REQUIRED WORK
Restate the full set of records exactly, without adding or dropping a word.

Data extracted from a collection
^^^^

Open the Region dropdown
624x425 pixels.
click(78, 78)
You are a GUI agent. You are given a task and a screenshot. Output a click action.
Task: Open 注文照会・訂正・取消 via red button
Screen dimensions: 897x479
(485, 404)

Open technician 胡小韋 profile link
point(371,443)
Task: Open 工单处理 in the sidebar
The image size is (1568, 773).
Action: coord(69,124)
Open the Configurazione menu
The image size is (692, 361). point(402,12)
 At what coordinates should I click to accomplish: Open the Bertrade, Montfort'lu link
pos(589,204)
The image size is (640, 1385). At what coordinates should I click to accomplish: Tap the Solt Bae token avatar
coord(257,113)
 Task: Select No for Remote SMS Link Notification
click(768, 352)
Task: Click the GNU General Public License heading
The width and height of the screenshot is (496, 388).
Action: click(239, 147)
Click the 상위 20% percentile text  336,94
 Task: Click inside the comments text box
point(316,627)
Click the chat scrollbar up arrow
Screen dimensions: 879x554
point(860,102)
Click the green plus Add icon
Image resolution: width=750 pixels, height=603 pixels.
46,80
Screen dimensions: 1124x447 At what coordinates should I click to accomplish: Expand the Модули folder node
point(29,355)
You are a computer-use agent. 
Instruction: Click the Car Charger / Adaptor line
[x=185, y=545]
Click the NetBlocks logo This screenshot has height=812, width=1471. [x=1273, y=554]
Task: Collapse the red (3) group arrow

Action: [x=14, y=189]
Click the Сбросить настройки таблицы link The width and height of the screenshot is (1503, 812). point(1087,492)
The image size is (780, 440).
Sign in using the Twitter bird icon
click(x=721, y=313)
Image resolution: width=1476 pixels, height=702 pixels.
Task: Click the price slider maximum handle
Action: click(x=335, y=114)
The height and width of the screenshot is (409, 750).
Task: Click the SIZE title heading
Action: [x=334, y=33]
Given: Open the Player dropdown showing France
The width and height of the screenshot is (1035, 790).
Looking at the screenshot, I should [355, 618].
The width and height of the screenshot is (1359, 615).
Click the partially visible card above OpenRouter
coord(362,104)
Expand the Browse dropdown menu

^^^^

EXERCISE ANSWER
Open the Region dropdown
624x425 pixels.
click(78, 78)
You are a GUI agent. You are given a task and a screenshot. Output a click action.
Task: Open 注文照会・訂正・取消 via red button
Screen dimensions: 897x479
(485, 404)

Open technician 胡小韋 profile link
point(371,443)
Task: Open 工单处理 in the sidebar
The image size is (1568, 773).
Action: coord(69,124)
Open the Configurazione menu
The image size is (692, 361). point(402,12)
 At what coordinates should I click to accomplish: Open the Bertrade, Montfort'lu link
pos(589,204)
The image size is (640, 1385). At what coordinates should I click to accomplish: Tap the Solt Bae token avatar
coord(257,113)
 Task: Select No for Remote SMS Link Notification
click(768, 352)
Task: Click the GNU General Public License heading
The width and height of the screenshot is (496, 388).
Action: click(239, 147)
Click the 상위 20% percentile text  336,94
 Task: Click inside the comments text box
point(316,627)
Click the chat scrollbar up arrow
Screen dimensions: 879x554
point(860,102)
Click the green plus Add icon
Image resolution: width=750 pixels, height=603 pixels.
46,80
Screen dimensions: 1124x447 At what coordinates should I click to accomplish: Expand the Модули folder node
point(29,355)
You are a computer-use agent. 
Instruction: Click the Car Charger / Adaptor line
[x=185, y=545]
Click the NetBlocks logo This screenshot has height=812, width=1471. [x=1273, y=554]
Task: Collapse the red (3) group arrow

Action: [x=14, y=189]
Click the Сбросить настройки таблицы link The width and height of the screenshot is (1503, 812). point(1087,492)
The image size is (780, 440).
Sign in using the Twitter bird icon
click(x=721, y=313)
Image resolution: width=1476 pixels, height=702 pixels.
Task: Click the price slider maximum handle
Action: click(x=335, y=114)
The height and width of the screenshot is (409, 750).
Task: Click the SIZE title heading
Action: [x=334, y=33]
Given: Open the Player dropdown showing France
The width and height of the screenshot is (1035, 790).
Looking at the screenshot, I should [355, 618].
The width and height of the screenshot is (1359, 615).
Click the partially visible card above OpenRouter
coord(362,104)
Expand the Browse dropdown menu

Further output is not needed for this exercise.